So in this week’s staff roundtable, I asked Joe Kissell, Jeff Carlson, Michael Cohen, and Tonya Engst if they found email stressful, what their basic email strategy was, and how they integrated iOS devices into that strategy (and I shared my approach as well). Some interesting takeaways:

  • No one, with the possible exception of Tonya, is particularly stressed out by email, and Tonya was careful to qualify her answer by noting that it wasn’t email in particular that caused her stress, but there simply being too much to read, watch, and do in general. As the bearer of ever more information, email sometimes becomes the focus of that stress.

  • We spanned the gamut of how many email messages remain in our inboxes.
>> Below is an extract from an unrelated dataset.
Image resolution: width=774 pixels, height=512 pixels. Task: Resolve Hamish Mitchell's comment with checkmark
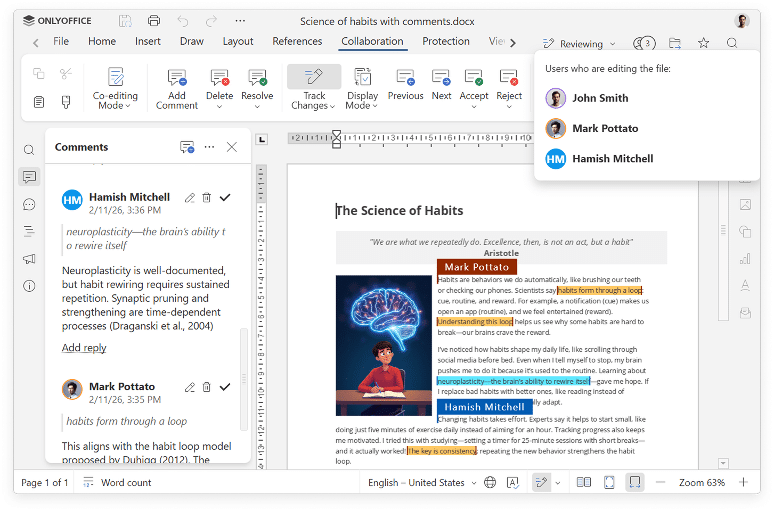pyautogui.click(x=225, y=198)
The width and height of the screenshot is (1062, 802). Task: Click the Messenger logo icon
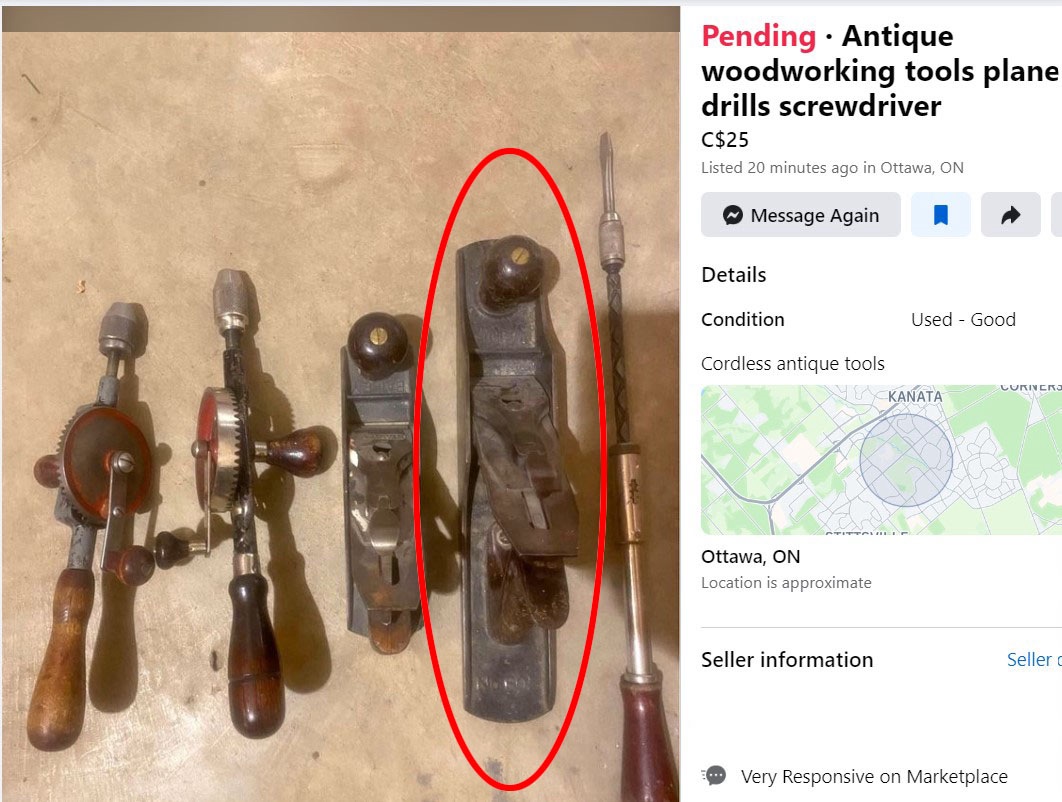733,215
Though he doesn’t subscribe to the approach of Inbox Zero, Joe had only a single message in his inbox, whereas Jeff had nearly 200, Michael’s inbox held over 900, Tonya bested him slightly with about 1,100, and I “won” by having tens of thousands of messages in my inbox (but that’s because I see no reason to remove Gmail’s Inbox label from messages and instead mark messages as unread when they still need to be dealt with).

  • I was intrigued to see just how differently we all approached email, with some people doing a lot of filtering and attempting to keep a clean inbox, and others of us dealing with email more as a stream of information that doesn’t need to be filed away to be found later.

  • Several of us read email on an iPhone or iPad first thing in the morning, sometimes while even still in bed or while eating breakfast. Although it’s not possible to deal with everything while not at the Mac, it can be a nice way to cruise through the easy stuff quickly.

In the end, I came away with the realization that no app or technique that promises to solve email overload can possibly help everyone, since we all have different needs and proclivities. Nevertheless, tune in, and perhaps you can pick up some tips that will help you take control of your email! And if you have an email strategy that works well for you, please share it in the comments.

(Remember, you don’t have to watch the video; you can click the Listen link at the top of the article’s Web page to listen to the audio, or subscribe to the TidBITS podcast to have it downloaded to iTunes or your favorite podcast app automatically.)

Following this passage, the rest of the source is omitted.